- Task goal: Output the passage of the Higher Education Act update from "You are hereCongressional" to "the August recess.", copied word for word.

- Extract provided:

Content starts

You are hereCongressional News from ACTE
Congressional News from ACTE
For the first time in 10 years, Congress has approved a new version of the Higher Education Act. As reported in ACTE’s last legislative update, a deal was imminent in the last week of July. However, at that time, final action wasn’t expected until September. Since then, several procedural issues were cleared, and Members of Congress wanted at least a small victory before the August recess.
The conference committee met to negotiate differences between the respective House- and Senate-passed bills on Tuesday, July 29, 2008 to iron out the final issues. On Thursday, July 31, 2008, the House adopted the agreed-upon conference report, the new Higher Education Opportunity Act (H.R. 4137), on a 380-49 vote. Later that same day, the Senate voted to approve it 83-8. The final bill is now on the President’s desk and is expected to be signed into law later this week.
The new Higher Education Opportunity Act addresses a broad range of issues, largely focusing on financial aid for postsecondary students and teacher education. It has gotten mixed reviews from many within the higher education community, but there is a general feeling of relief that work is finally complete. ACTE will be analyzing the over 1,100 pages of legislation in the coming weeks and providing you with detailed information on how the changes affect CTE programs, but here are a few highlights of the bill, both positive and negative:
The bill raises the ceiling on the maximum Pell Grant to $8,000, subject to Congressional appropriations, and allows for students to receive Pell Grant funds year round, instead of just during the traditional academic year. Allowing students to receive Pell Grants year round should be particularly beneficial for the average CTE student, who may need to take courses throughout the year.
*The bill makes changes to Academic Competitiveness Grants, including making them available to part-time students and those seeking certificates. It also leaves the decision about which high school programs qualify up to state officials, instead of the U.S. Secretary of Education.
* The bill creates a total of over 60 new programs, including four that ACTE had advocated for: Student Success Grants, Business-Workforce Partnership Grants, College Partnership Grants and Bridges from Jobs to Careers Grants.

Content ends

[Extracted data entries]

Content starts

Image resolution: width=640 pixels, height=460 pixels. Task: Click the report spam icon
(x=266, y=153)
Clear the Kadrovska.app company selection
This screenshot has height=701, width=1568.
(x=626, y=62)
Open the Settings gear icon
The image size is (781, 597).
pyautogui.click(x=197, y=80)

Content ends

- Task answer:
You are hereCongressional News from ACTE
Congressional News from ACTE
For the first time in 10 years, Congress has approved a new version of the Higher Education Act. As reported in ACTE’s last legislative update, a deal was imminent in the last week of July. However, at that time, final action wasn’t expected until September. Since then, several procedural issues were cleared, and Members of Congress wanted at least a small victory before the August recess.